### Task list:
A) Summarize the Beautiful Soup tutorial in two sentences.
B) Reproduce the passage of the Beautiful Soup tutorial that begins at the words "Beautiful Soup is" and ends after the words "any markup document.".
C) Write what follows the last line of the Beautiful Soup tutorial.

### Text shown:
— start —
Beautiful Soup is a Python library for extracting data from HTML and XML files. It works as an interpreter (parser) in order to provide more intuitive ways to browse, search and modify the information contained in any markup document.

In the first steps below, we will import the BeautifulSoup library and demonstrate some basic operations in an HTML example.

In [110]:
from bs4 import BeautifulSoup

In [111]:
html = """
<html><head><title>The Dormouse's story</title></head>
<body>
<p class="title"><b>The Dormouse's story</b></p>

<p class="story">Once upon a time there were three little sisters; and their names were
<a href="http://example.com/elsie" class="sister" id="link1">Elsie</a>,
<a href="http://example.com/lacie" class="sister" id="link2">Lacie</a> and
<a href="http://example.com/tillie" class="sister" id="link3">Tillie</a>;
and they lived at the bottom of a well.</p>

<p class="story">...</p>
"""

In [112]:
soup = BeautifulSoup(html, 'html.parser')
print(soup.prettify())

<html>
 <head>
  <title>
   The Dormouse's story
  </title>
 </head>
 <body>
  <p class="title">
   <b>
    The Dormouse's story
   </b>
  </p>
  <p class="story">
   Once upon a time there were three little sisters; and their names were
   <a class="sister" href="http://example.com/elsie" id="link1">
    Elsie
   </a>
   ,
   <a class="sister" href="http://example.com/lacie" id="link2">
    Lacie
   </a>
   and
   <a class="sister" href="http://example.com/tillie" id="link3">
    Tillie
   </a>
   ;
and they lived at the bottom of a well.
  </p>
  <p class="story">
   ...
  </p>
 </body>
</html>


### Important methods

In [113]:
soup.find_all('a')

[<a class="sister" href="http://example.com/elsie" id="link1">Elsie</a>,
 <a class="sister" href="http://example.com/lacie" id="link2">Lacie</a>,
 <a class="sister" href="http://example.com/tillie" id="link3">Tillie</a>]

In [114]:
soup.find('a')

<a class="sister" href="http://example.com/elsie" id="link1">Elsie</a>

In [115]:
soup.title

<title>The Dormouse's story</title>

In [116]:
soup.title.get_text()

"The Dormouse's story"

In [117]:
soup.select('body a')

[<a class="sister" href="http://example.com/elsie" id="link1">Elsie</a>,
 <a class="sister" href="http://example.com/lacie" id="link2">Lacie</a>,
 <a class="sister" href="http://example.com/tillie" id="link3">Tillie</a>]

In [118]:
soup.select('p > #link1')

[<a class="sister" href="http://example.com/elsie" id="link1">Elsie</a>]

In [119]:
soup.select('body > .title')

[<p class="title"><b>The Dormouse's story</b></p>]

## **Remoteok.io**

[Link to Remoteok.io](https://remoteok.io/remote-dev-jobs)
— end —
### Provided data:
— start —
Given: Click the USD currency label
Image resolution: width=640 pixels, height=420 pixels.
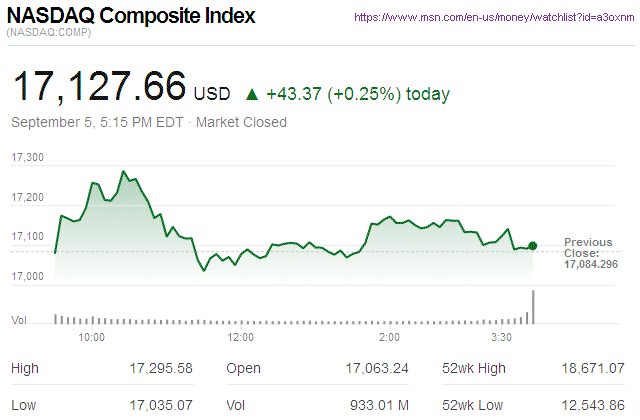Looking at the screenshot, I should 212,95.
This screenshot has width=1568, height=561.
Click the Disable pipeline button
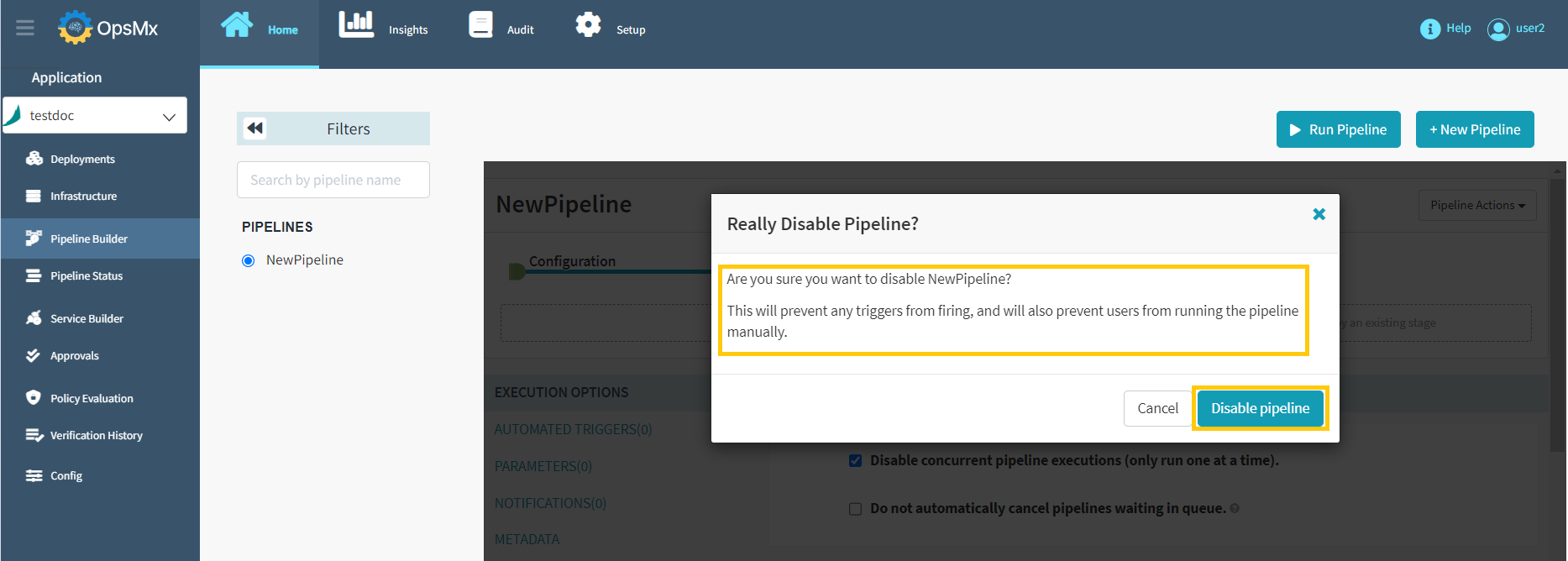coord(1260,408)
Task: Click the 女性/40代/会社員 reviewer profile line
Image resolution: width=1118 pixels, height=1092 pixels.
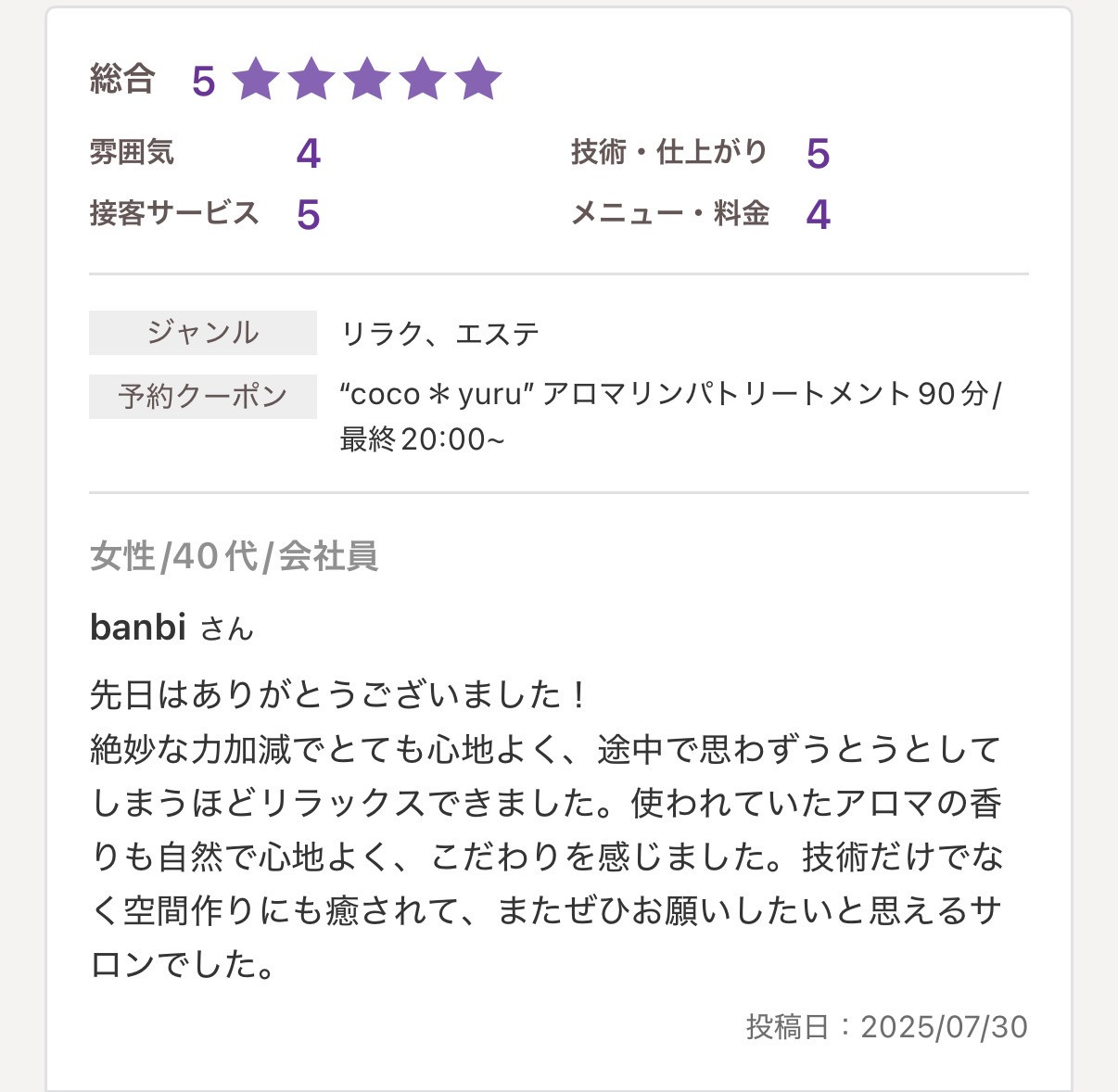Action: 234,556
— end —
### Responses for each task:
A) Beautiful Soup is a Python library for extracting data from HTML and XML files, and it acts as a parser that offers more intuitive ways to browse, search and modify markup documents. The tutorial imports the library, parses a sample HTML document and demonstrates methods such as find_all, find, title, get_text and select.

B)
Beautiful Soup is a Python library for extracting data from HTML and XML files. It works as an interpreter (parser) in order to provide more intuitive ways to browse, search and modify the information contained in any markup document.

C)
Several libraries can be used to collect web pages. In this presentation we will use *urllib*.

In [120]:
from urllib.request import Request, urlopen

In [121]:
url = 'https://remoteok.io/remote-dev-jobs'
req = Request(url, headers={'User-Agent': 'Mozilla/5.0'})

web_byte = urlopen(req).read()
web_page = web_byte.decode('latin-1') #'utf-8'

web_page



We will use BeautifulSoup as a parser for the collected content. The BeautifulSoup object represents the parsed document as a whole.

In [122]:
soup = BeautifulSoup(web_page, 'html.parser')

section = soup.find("table")

print(section)



In [123]:
jobs = []

for tr in section.find_all('tr', 'job'):
  job = {}
  if tr.find('td', 'source').a:
    job['company'] = tr.h3.get_text()
    job['role'] = tr.h2.get_text()
    
    #if tr.find('td', 'company_and_position').find('div', 'location'): 
      #job['location'] = tr.div.get_text().encode('ascii', 'replace')
      

    job['tags'] = []
    get_tags = tr.find('td', 'tags')
    for tag in get_tags.find_all('div', 'tag'):
      job['tags'].append(tag.h3.get_text())

    job['link'] = 'https://remoteok.io' + tr.find('td', 'source').a['href']
    jobs.append(job)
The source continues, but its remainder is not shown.